PROBLEM ▸
Return the material word for word, starting at its first line and continuing up to and including the line that contains "tap(30, 128)".

Records drawn from a collection ▸
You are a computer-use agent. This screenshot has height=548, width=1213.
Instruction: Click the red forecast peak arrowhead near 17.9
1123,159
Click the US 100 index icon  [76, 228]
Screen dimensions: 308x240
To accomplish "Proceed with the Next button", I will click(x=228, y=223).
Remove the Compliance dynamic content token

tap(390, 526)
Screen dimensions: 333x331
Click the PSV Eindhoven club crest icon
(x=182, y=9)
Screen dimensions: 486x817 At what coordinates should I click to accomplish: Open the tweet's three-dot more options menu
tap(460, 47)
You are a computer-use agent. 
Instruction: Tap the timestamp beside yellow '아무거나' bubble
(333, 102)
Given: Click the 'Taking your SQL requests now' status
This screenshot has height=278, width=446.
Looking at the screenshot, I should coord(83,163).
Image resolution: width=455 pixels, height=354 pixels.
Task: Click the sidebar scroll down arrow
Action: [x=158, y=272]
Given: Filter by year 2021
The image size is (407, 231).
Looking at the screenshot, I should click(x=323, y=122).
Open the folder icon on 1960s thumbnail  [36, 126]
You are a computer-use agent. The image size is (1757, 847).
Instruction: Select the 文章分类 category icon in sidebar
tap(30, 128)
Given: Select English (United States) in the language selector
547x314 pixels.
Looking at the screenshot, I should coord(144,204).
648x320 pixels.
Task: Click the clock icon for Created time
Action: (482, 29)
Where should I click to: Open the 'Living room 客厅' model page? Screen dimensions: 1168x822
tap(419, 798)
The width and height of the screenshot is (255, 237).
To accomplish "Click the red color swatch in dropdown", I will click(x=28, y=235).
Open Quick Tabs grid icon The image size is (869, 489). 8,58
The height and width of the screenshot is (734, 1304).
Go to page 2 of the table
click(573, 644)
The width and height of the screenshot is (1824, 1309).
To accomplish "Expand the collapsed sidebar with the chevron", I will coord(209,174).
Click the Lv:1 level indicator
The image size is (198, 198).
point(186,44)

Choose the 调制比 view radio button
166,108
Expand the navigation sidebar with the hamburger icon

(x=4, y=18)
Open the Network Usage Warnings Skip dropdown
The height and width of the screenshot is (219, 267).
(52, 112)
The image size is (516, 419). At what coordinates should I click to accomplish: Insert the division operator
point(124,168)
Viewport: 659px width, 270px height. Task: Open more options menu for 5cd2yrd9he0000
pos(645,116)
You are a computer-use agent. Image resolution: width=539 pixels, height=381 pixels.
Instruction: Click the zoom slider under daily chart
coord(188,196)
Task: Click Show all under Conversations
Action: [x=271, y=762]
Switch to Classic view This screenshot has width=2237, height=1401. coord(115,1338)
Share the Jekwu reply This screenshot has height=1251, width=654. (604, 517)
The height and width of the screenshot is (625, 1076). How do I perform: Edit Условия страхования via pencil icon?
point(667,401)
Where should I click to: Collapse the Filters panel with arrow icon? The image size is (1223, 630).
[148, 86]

SOLUTION FOR THIS PROBLEM ▸
You are a computer-use agent. This screenshot has height=548, width=1213.
Instruction: Click the red forecast peak arrowhead near 17.9
1123,159
Click the US 100 index icon  [76, 228]
Screen dimensions: 308x240
To accomplish "Proceed with the Next button", I will click(x=228, y=223).
Remove the Compliance dynamic content token

tap(390, 526)
Screen dimensions: 333x331
Click the PSV Eindhoven club crest icon
(x=182, y=9)
Screen dimensions: 486x817 At what coordinates should I click to accomplish: Open the tweet's three-dot more options menu
tap(460, 47)
You are a computer-use agent. 
Instruction: Tap the timestamp beside yellow '아무거나' bubble
(333, 102)
Given: Click the 'Taking your SQL requests now' status
This screenshot has height=278, width=446.
Looking at the screenshot, I should coord(83,163).
Image resolution: width=455 pixels, height=354 pixels.
Task: Click the sidebar scroll down arrow
Action: [x=158, y=272]
Given: Filter by year 2021
The image size is (407, 231).
Looking at the screenshot, I should click(x=323, y=122).
Open the folder icon on 1960s thumbnail  [36, 126]
You are a computer-use agent. The image size is (1757, 847).
Instruction: Select the 文章分类 category icon in sidebar
tap(30, 128)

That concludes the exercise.